Task description
The answer must consist solely of the lines from the line with "Task: Tick the 同时转发 checkbox" to the final line of the data below, reproduced exactly, pictures omitted.

Records for this task
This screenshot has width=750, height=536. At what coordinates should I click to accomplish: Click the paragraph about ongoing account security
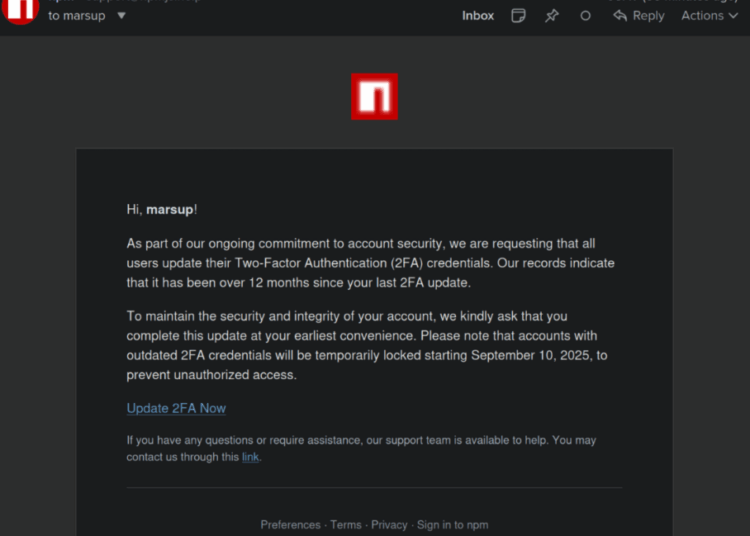tap(370, 263)
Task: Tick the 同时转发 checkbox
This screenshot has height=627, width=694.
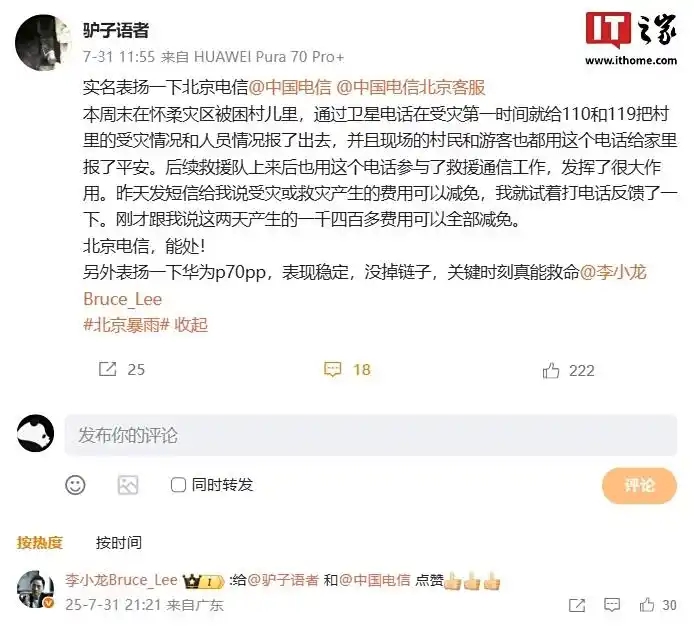Action: (x=178, y=485)
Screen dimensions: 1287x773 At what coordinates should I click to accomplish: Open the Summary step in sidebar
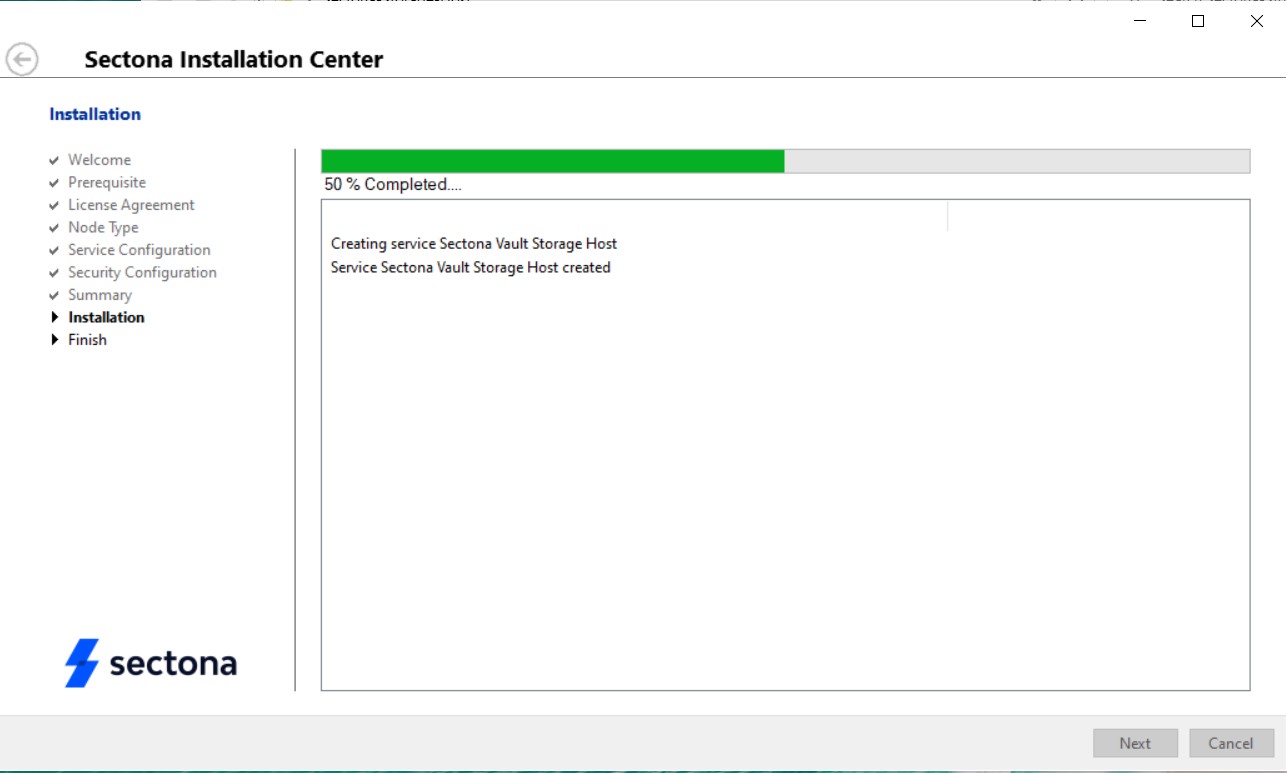tap(99, 295)
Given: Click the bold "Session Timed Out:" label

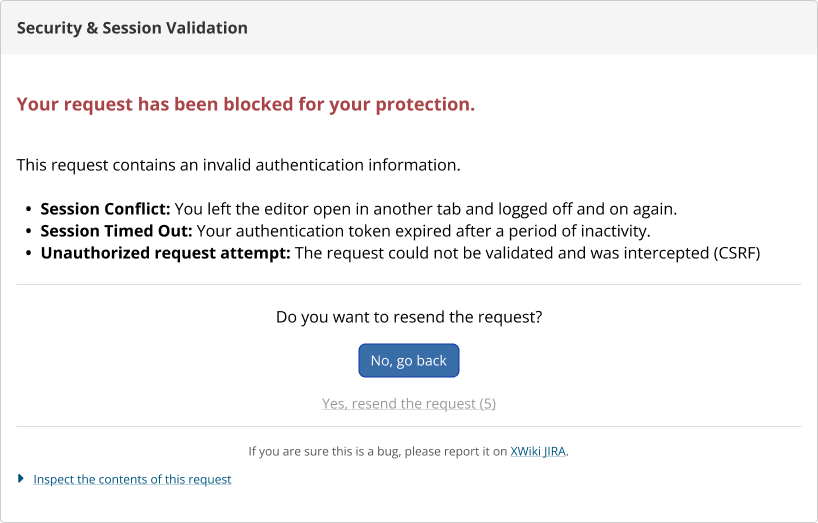Looking at the screenshot, I should [116, 231].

Task answer
Task: Tick the 同时转发 checkbox
This screenshot has height=627, width=694.
Action: (x=178, y=485)
Screen dimensions: 1287x773 At what coordinates should I click to accomplish: Open the Summary step in sidebar
tap(99, 295)
Given: Click the bold "Session Timed Out:" label

Looking at the screenshot, I should [116, 231].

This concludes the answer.